My teammates converge on me from every direction, lifting me up off the ground while the crowd goes wild in the stands. The world tilts sideways as they hoist me onto their shoulders, and I can hear Maya’s voice above everyone else’s, screaming my name like she’s announcing the winner of the lottery.
“Livvy! Livvy! Livvy!”
The chant spreads through the student section, then to the parents, until it feels like the entire stadium is calling my name. I raise my arms above my head, drinking in this moment of pure triumph, letting the joy wash over me like warm water.
Derek appears beside my human throne, grinning so wide his face might split in half. “Not bad for someone who was worried about her heart condition.”
“Not bad yourself,”
“We did it,” he says, and there’s something in his voice that makes me realize this means as much to him as it does tome. We’re not just teammates; we’re partners in every way that matters.
The team finally sets me down, but the celebration continues around us. Coaches shaking hands, parents taking pictures, the opposing team congratulating us with the kind of grace that makes high school sports beautiful despite all the pressure and politics.
I look toward the parent section to find Mom and Robert, wanting to share this moment with the people who’ve supported my soccer dreams since I was eight years old running around in oversized cleats.
I spot Mom easily enough; she’s crying happy tears and clutching Robert’s arm like she’s afraid she might float away from excitement.
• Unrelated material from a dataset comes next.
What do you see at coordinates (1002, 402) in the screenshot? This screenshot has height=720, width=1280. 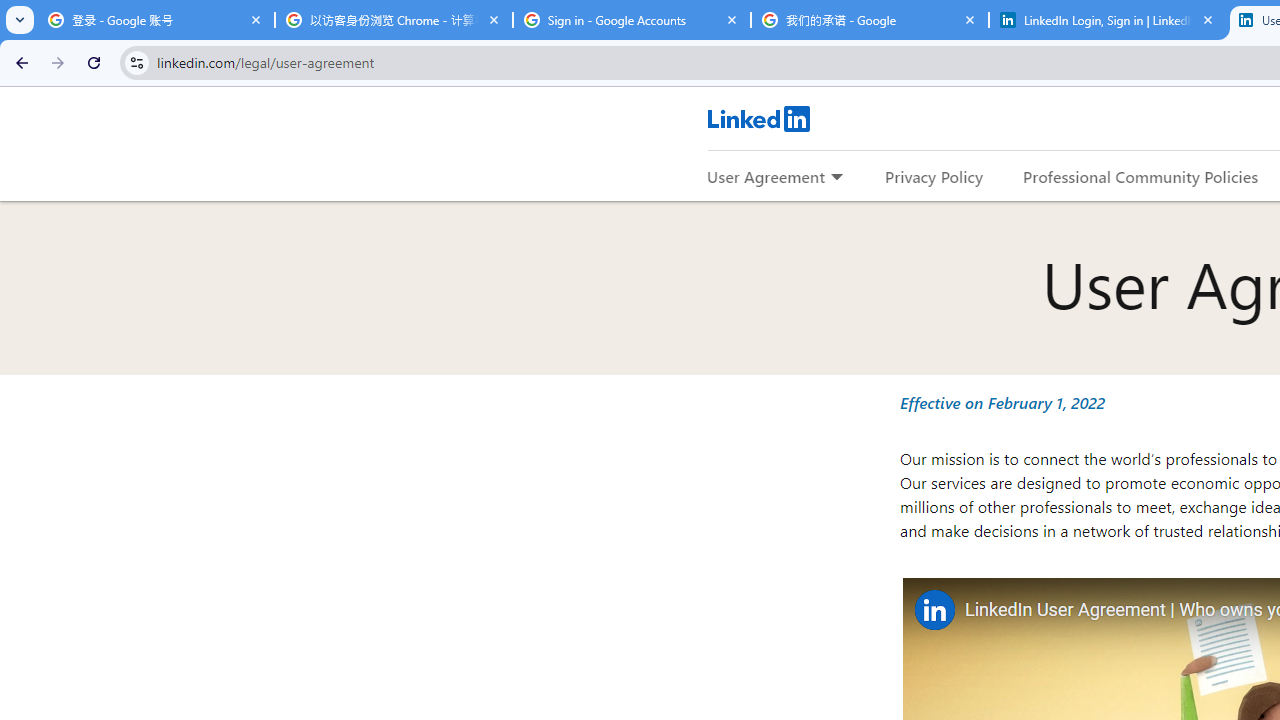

Robert has his camera up, documenting everything with the dedication of a professional photographer.
But there are two other people with them.
Two people who shouldn’t be there, who couldn’t possibly be there, who I must be hallucinating because the adrenaline is making me see things that aren’t real.
Except they are real.
Jeremy stands beside Robert, wearing a nervous smile and a blue button-down shirt that brings out eyes. He’s taller than I expected, with graying hair at his temples and the kind of weathered hands that come from twenty years of electrical work. But there’s no mistaking those eyes, that jawline, the way he holds his left shoulder slightly higher than his right, all the genetic markers I’ve been studying in mirrors my entire life.
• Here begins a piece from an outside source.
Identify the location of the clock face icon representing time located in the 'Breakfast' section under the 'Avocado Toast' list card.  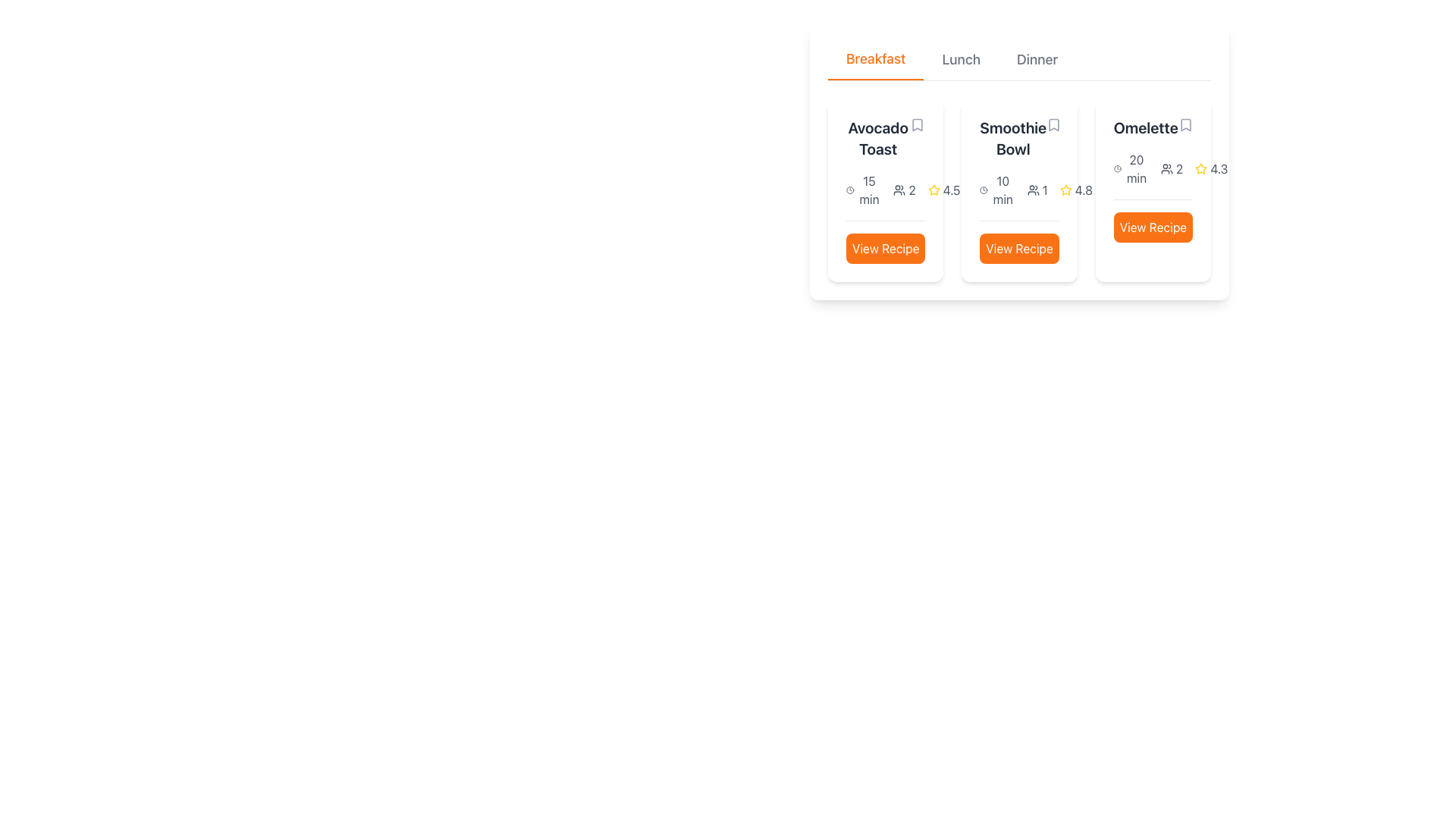
(850, 189).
And beside him, practically bouncing on her toes with excitement, is Emma.
My sister. My actual, biological, half sister. She’s wearing a hastily-purchased school t-shirt and jeans, like she grabbed whatever was available for this unexpected trip.
Time slows down in that weird way it does when your brain can’t quite process what your eyes are seeing. The celebration continues around me, teammates hugging, parents cheering, the band playing our fight song, but all I can focus on is those four people in the stands.
My mom, who two days ago was crying about how she’d kept me from my father for eighteen selfish years.
My stepfather, who’s been more of a dad to me than most kids get from their biological fathers.
My biological father, who I’ve wondered about every day of my life but never expected to actually meet.
And my sister, who reached out to me on Instagram and changed everything with five simple words:“Hi, I guess we are sisters.”
“Liv?” Derek’s voice cuts through my stunned silence. “You okay? You look like you’ve seen a ghost.”
I point toward the stands with a shaking finger. “That’s him. That’s Jeremy. And Emma. They’re here.”
He follows my gaze, and his expression shifts from confusion to understanding to something like protective concern. “Your dad and sister? Here? Now?”
“I don’t understand. Mom said she supported whatever relationship I wanted with them, but I thought that meant phone calls and maybe a visit this summer. Not… this.”
“Maybe that’s exactly what she meant.”
The crowd starts to thin as the initial celebration winds down, but Jeremy and Emma remain in the stands, clearly waiting for me to notice them. Emma waves when she sees me looking, her enthusiasm uncontainable even from fifty yards away.
“Go,” he says. “Go meet them. I’ll catch up with you after I deal with all the team stuff.”
“Come with me?”
“Are you sure? This is kind of a family moment.”